The Three-"Ied" Monster
Method of Building Forceful Analytical Paragraphs
Greg Fraser's Model
| 1. | Identify | the topic you plan to address in the paragraph. In other words, make a specific claim that you must proceed to defend and that supports your thesis. (The Identify serves as your topic sentence. It should function as a mini-thesis, which always dialogues with your main thesis. If it does not dialogue with your thesis, then you may be off topic.) |
| 2. | Illustrate | by providing detailed, concrete examples that help to support your Identification. |
| 3. | Interpret | the function of your illustration/example. Give a detailed analysis as to how your Illustration supports your Identification. Develop probing and provocative interpretations. |
REMEMBER: The third eye should always be the largest.
Example from an essay on Rudyard Kipling's novel Kim.
(from Gwen Davidson's website: http://www.westga.edu/~gdavidso/writing/paragraphsfor1101.htm)
Thesis:
Kipling's description of the Lahore Museum reflects an Eastern culture controlled and reinterpreted by an imperialistic British discourse.
Paragraph:
In the entrance-hall to the Museum, the exhibition of Buddhist heritage enforces the idea of British ownership and reinterpretation. The Museum's ancient pieces are removed from their native Eastern landscape and possessively contained inside a Western environment: "There were hundreds of pieces, friezes of figures in relief, fragments of statues and slabs crowded with figures that had encrusted the brick walls of the Buddhist stupas and viharas of the North Country and now, dug up and labeled, made the pride of the Museum" (6). In the Museum habitat, the British have arranged and grouped the artifacts. However, the exhibition comprises hundreds of fragmented pieces from various ruins, and its disconnected nature suggests that such Western translation and representation of the East is an imperfect science, artificially rearranging history to fit within a British ideology. The pieces are labeled in English, which further distances them from an authentic Eastern origin. The act of describing the artifacts in English captions has veiled their raw, cultural identity in English discourse. The translation of Eastern identity into the English language also reflects a process of Western possession, where native culture is captured in British terms—reinterpreted and anglicized.
Identify:
In the entrance-hall to the Museum, the exhibition of Buddhist heritage enforces the idea of British ownership and reinterpretation. The hall's spectators are immediately presented with ancient pieces removed from their native Eastern landscape and possessively contained inside a Western environment:
Illustrate:
"There were hundreds of pieces, friezes of figures in relief, fragments of statues and slabs crowded with figures that had encrusted the brick walls of the Buddhist stupas and viharas of the North Country and now, dug up and labeled, made the pride of the Museum" (6).
Interpret:
In the Museum habitat, the British have arranged and grouped the artifacts.

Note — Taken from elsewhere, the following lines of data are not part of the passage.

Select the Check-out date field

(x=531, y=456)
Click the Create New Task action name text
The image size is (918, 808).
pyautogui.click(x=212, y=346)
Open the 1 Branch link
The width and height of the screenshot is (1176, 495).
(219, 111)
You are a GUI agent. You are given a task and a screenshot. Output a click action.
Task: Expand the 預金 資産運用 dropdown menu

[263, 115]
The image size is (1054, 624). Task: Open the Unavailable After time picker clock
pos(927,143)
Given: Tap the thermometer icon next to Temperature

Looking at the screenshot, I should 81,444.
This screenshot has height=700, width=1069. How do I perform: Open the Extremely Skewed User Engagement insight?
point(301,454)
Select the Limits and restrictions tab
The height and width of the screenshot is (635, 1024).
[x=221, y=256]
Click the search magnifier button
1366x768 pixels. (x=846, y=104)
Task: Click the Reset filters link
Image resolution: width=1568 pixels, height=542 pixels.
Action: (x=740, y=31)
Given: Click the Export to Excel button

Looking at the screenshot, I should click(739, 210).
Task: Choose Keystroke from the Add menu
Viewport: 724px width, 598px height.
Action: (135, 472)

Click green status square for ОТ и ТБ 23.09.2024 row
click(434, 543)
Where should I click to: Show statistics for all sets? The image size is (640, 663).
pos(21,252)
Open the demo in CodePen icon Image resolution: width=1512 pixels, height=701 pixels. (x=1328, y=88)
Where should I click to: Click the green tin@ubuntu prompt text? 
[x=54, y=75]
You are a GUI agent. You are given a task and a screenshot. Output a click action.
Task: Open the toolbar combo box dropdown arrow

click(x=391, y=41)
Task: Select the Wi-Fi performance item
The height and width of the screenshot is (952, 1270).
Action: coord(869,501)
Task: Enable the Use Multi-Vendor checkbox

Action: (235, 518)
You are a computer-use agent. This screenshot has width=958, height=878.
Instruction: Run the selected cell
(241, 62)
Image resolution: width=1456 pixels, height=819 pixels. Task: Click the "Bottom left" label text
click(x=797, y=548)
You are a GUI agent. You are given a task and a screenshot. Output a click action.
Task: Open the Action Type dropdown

However, the exhibition comprises hundreds of fragmented pieces from various ruins, and its disconnected nature suggests that such Western translation and representation of the East is an imperfect science, artificially rearranging history to fit within a British ideology. The pieces are labeled in English, which further distances them from an authentic Eastern origin. The act of describing the artifacts in English captions has veiled their raw, cultural identity in English discourse. The translation of Eastern identity into the English language also reflects a process of Western possession, where native culture is captured in British terms—reinterpreted and Anglicized.